* JOB
Arrange the stretch of entries from the line containing "The width and height of the screenshot is (1456, 819)." through the line containing "will tap(424, 798)." as a numbered list, leaving out any blank lines.

* INFORMATION SUPPLIED
○ ○ ○ ○ ○ ○ ○

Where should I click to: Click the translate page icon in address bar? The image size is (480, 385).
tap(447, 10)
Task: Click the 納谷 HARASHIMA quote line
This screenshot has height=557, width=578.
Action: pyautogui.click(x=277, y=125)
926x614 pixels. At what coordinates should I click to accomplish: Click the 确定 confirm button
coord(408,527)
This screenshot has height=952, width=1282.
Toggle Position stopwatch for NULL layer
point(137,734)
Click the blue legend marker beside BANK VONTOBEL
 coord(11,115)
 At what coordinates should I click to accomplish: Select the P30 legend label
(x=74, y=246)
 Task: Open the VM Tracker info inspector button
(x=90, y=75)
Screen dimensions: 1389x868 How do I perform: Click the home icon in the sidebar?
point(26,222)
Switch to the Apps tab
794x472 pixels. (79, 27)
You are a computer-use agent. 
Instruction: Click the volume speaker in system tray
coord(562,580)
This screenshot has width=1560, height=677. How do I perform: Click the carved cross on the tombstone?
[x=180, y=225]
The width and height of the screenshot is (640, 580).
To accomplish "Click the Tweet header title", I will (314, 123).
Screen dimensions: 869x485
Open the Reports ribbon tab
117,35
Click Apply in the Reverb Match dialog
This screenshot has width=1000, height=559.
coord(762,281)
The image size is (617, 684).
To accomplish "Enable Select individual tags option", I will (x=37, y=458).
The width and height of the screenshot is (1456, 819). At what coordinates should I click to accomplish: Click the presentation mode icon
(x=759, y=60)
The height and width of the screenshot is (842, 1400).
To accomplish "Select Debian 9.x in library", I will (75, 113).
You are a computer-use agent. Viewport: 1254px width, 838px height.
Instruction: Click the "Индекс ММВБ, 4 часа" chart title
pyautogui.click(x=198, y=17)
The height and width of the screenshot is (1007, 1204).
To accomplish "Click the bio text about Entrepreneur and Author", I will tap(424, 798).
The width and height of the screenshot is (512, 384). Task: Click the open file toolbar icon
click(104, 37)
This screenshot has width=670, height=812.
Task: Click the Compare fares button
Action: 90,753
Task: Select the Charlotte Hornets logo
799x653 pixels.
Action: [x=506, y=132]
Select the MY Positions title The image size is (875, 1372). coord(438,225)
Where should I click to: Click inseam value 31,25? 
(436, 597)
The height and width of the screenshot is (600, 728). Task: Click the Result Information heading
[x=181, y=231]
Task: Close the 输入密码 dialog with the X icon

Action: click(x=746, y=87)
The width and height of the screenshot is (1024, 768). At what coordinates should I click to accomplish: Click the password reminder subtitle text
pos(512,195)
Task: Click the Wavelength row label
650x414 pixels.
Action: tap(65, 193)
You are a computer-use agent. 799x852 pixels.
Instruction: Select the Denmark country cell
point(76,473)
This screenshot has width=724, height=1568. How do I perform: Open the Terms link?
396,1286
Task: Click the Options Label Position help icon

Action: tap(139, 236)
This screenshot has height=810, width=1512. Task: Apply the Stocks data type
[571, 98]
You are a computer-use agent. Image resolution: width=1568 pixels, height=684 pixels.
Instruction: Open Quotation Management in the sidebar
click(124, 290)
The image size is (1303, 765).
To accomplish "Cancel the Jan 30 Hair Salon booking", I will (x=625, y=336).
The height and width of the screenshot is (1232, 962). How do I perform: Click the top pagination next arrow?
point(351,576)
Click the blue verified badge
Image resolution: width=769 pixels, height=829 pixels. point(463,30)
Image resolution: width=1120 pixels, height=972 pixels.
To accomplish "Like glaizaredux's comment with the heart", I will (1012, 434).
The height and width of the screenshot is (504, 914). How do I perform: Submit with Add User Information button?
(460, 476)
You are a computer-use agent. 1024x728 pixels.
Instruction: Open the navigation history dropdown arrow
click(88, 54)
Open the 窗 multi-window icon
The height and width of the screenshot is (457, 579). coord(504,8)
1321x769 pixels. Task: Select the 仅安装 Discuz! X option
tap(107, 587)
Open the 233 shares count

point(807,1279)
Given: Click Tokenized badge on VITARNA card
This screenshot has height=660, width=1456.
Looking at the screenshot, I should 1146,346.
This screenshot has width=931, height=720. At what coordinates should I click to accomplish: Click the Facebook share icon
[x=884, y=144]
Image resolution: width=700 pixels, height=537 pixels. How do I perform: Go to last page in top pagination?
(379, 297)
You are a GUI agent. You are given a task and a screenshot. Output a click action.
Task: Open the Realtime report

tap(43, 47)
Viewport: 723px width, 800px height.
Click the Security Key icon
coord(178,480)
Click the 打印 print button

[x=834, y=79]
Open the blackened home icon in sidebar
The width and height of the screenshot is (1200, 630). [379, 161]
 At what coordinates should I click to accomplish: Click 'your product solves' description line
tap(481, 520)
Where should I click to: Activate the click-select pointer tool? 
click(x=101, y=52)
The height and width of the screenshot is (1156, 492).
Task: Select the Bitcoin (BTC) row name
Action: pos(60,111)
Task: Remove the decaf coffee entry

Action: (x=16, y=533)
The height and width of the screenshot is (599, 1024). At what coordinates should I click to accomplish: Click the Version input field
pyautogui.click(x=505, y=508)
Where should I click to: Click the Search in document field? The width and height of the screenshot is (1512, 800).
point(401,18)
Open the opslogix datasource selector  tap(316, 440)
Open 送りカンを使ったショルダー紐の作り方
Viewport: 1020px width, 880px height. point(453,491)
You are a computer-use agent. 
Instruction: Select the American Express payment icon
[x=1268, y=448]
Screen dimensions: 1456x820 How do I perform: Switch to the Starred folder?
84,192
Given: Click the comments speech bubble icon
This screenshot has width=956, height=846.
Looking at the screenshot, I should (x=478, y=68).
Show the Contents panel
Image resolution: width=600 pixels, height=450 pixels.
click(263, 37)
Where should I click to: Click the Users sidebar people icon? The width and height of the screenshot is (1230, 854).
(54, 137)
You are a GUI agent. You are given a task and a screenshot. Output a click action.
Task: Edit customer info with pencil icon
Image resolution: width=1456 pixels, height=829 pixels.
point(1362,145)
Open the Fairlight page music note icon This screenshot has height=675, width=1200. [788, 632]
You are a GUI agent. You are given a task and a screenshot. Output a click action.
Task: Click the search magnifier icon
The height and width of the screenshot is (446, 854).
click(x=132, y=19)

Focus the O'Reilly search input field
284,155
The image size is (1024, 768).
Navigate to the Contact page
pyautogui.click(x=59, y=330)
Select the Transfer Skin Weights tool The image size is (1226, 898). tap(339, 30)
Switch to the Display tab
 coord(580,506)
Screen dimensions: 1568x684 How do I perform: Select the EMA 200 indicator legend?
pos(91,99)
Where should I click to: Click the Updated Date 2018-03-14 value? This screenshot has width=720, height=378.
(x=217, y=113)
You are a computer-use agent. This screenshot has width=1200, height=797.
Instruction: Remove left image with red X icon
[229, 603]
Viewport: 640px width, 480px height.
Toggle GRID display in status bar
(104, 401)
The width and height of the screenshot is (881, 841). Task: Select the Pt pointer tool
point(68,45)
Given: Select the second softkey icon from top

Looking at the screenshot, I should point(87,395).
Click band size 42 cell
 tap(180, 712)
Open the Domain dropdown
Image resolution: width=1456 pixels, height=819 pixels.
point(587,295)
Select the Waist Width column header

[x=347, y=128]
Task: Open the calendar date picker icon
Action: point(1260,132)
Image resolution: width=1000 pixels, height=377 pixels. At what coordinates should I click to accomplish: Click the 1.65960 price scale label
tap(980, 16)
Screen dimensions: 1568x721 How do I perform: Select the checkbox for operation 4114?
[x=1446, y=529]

○ ○ ○ ○ ○ ○ ○

* ANSWER TO THE PROBLEM
1. The width and height of the screenshot is (1456, 819). At what coordinates should I click to accomplish: Click the presentation mode icon
2. (x=759, y=60)
3. The height and width of the screenshot is (842, 1400).
4. To accomplish "Select Debian 9.x in library", I will (75, 113).
5. You are a computer-use agent. Viewport: 1254px width, 838px height.
6. Instruction: Click the "Индекс ММВБ, 4 часа" chart title
7. pyautogui.click(x=198, y=17)
8. The height and width of the screenshot is (1007, 1204).
9. To accomplish "Click the bio text about Entrepreneur and Author", I will tap(424, 798).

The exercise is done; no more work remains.